Dataset Start Marker

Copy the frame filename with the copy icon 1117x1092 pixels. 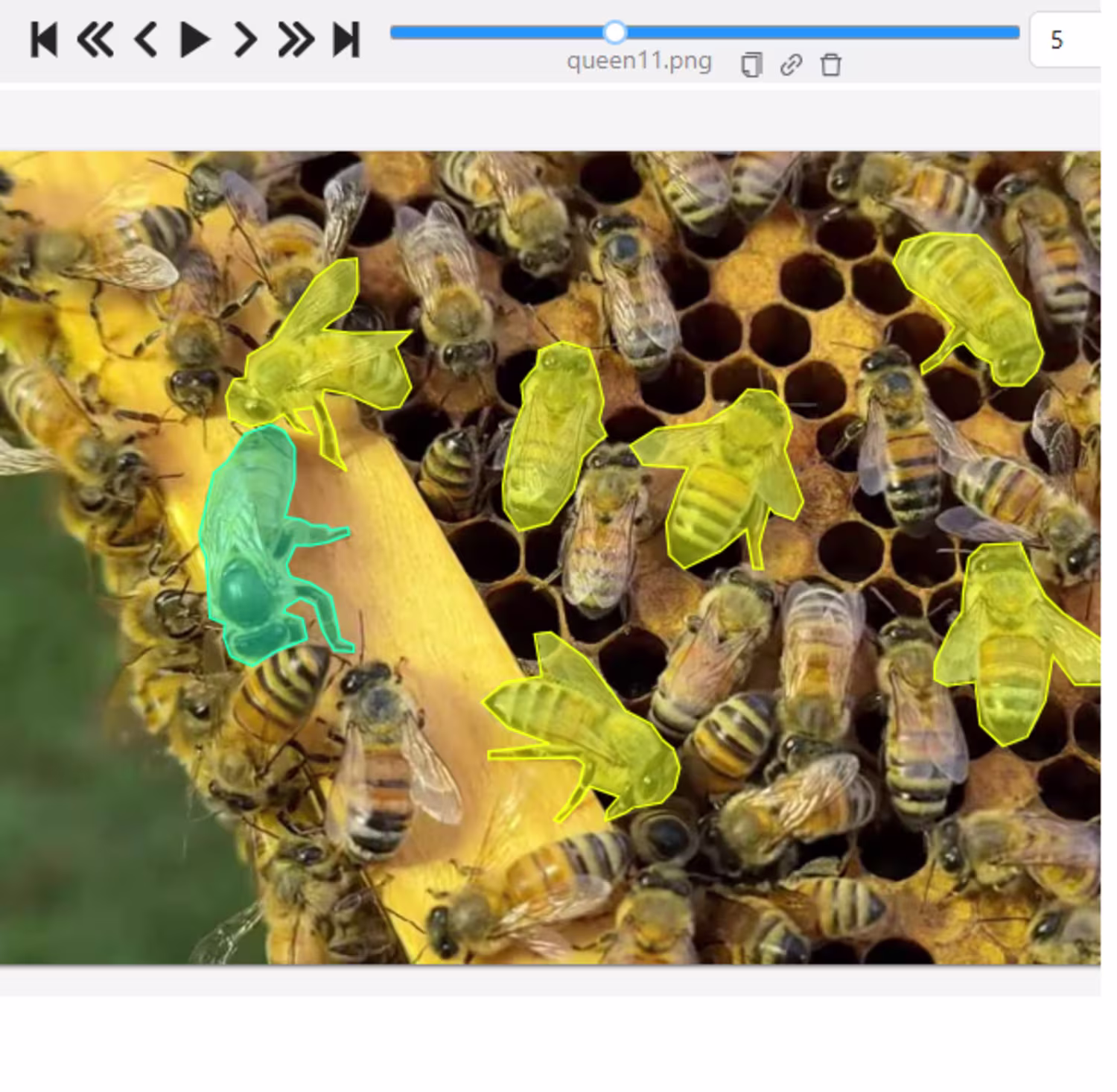pos(752,65)
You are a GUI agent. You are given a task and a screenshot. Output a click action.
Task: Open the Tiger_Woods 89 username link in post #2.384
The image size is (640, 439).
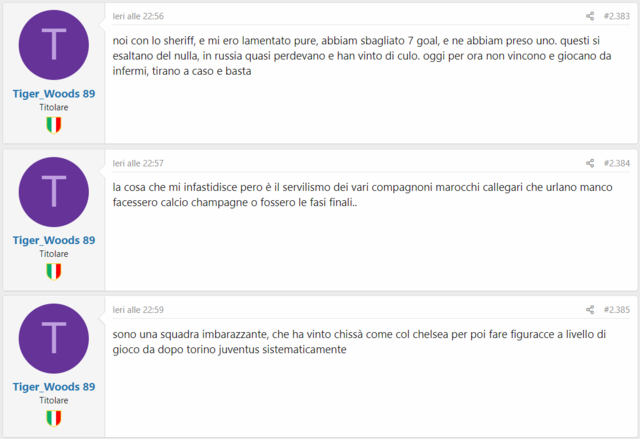point(54,240)
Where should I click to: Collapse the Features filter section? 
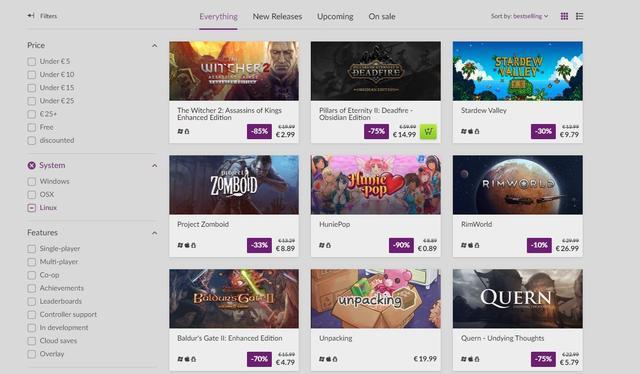154,233
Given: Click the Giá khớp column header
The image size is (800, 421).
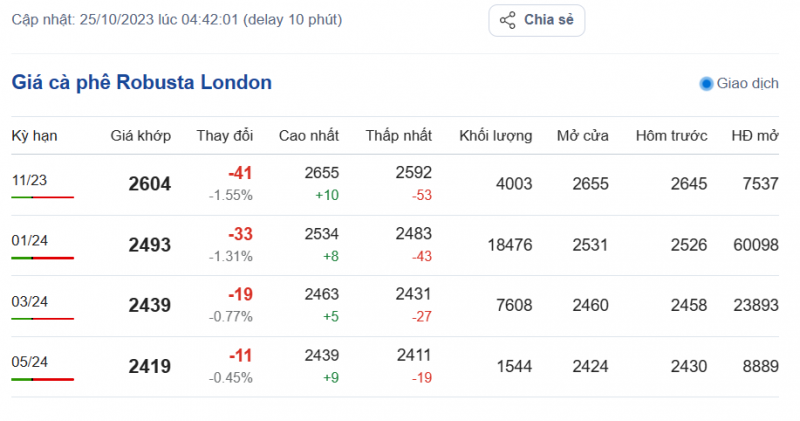Looking at the screenshot, I should pos(140,135).
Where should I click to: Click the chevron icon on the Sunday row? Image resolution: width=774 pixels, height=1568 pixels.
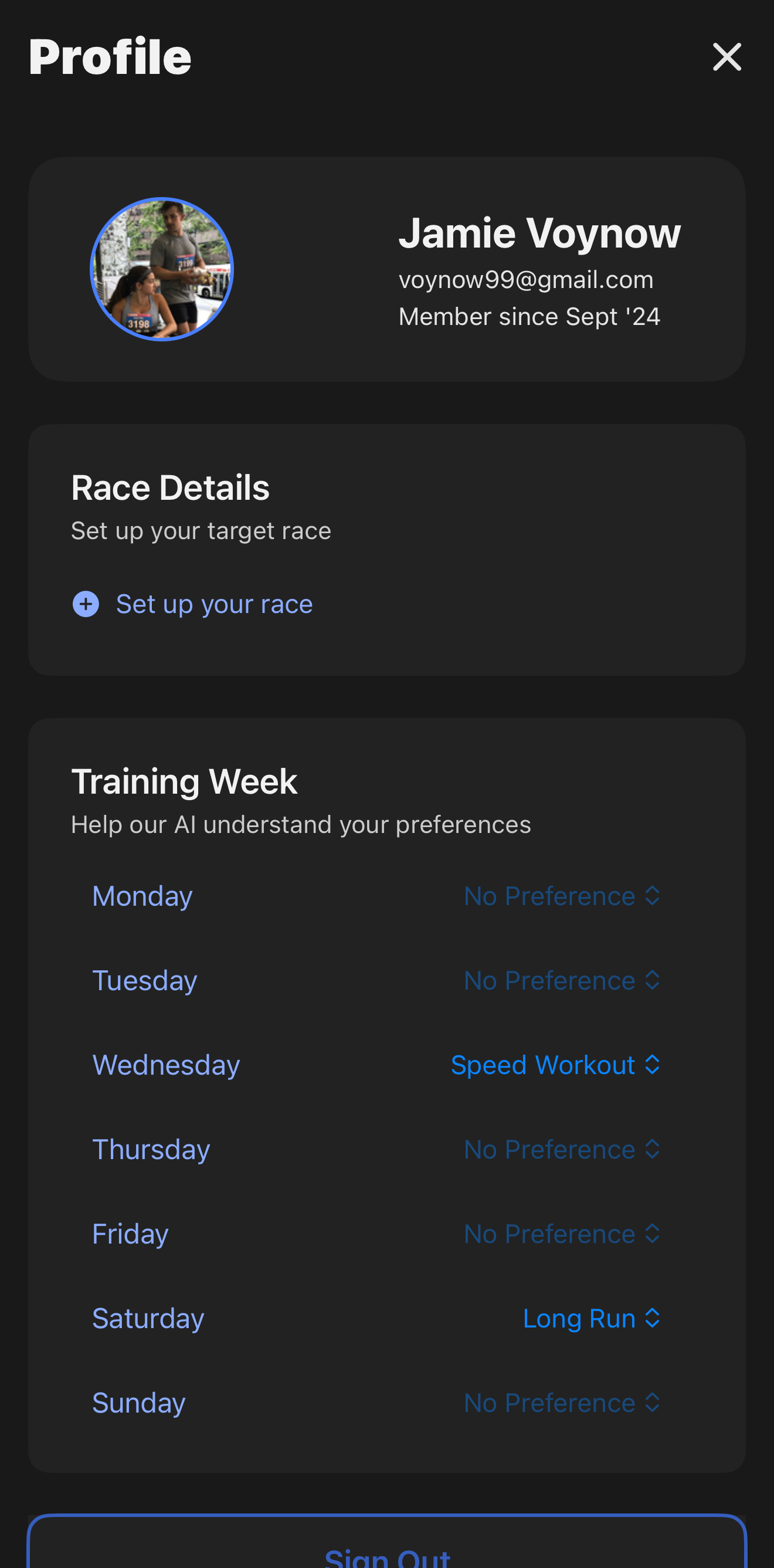[652, 1403]
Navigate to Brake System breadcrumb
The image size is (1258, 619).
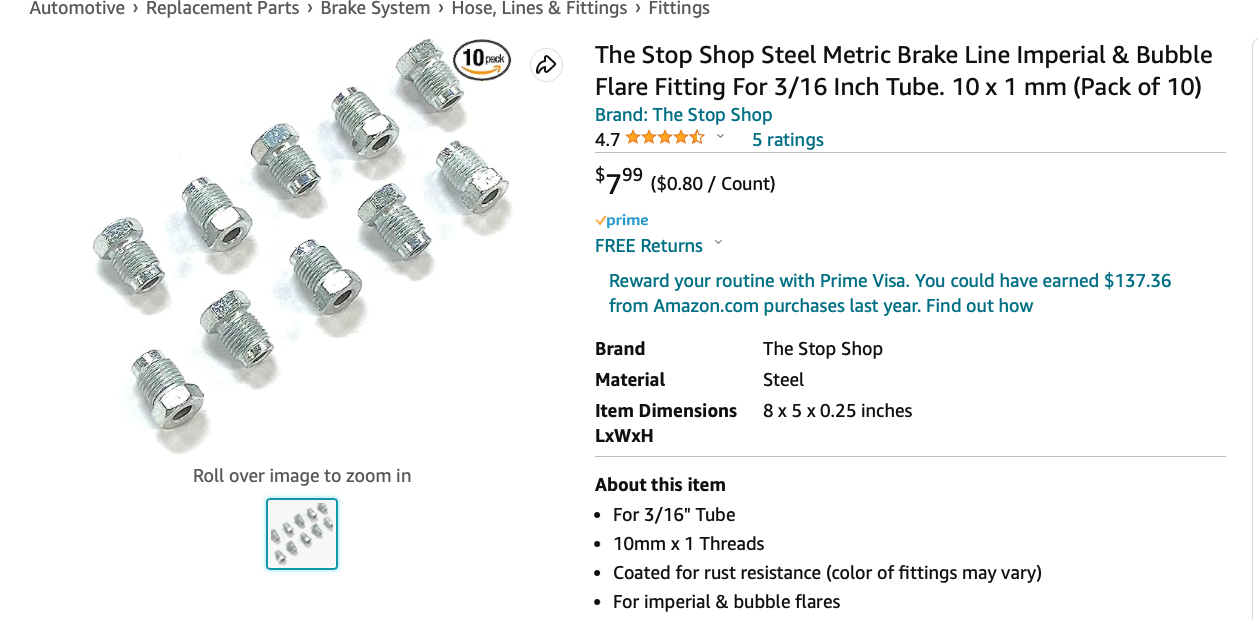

Dataset End Marker

All lines from the one holding "Where should I click to: Click" through the last line of the records need to be copied exactly, both ends included, and the pictures left behind.

__Exercise response__
Where should I click to: Click the chevron icon on the Sunday row? Image resolution: width=774 pixels, height=1568 pixels.
[652, 1403]
Navigate to Brake System breadcrumb
The image size is (1258, 619).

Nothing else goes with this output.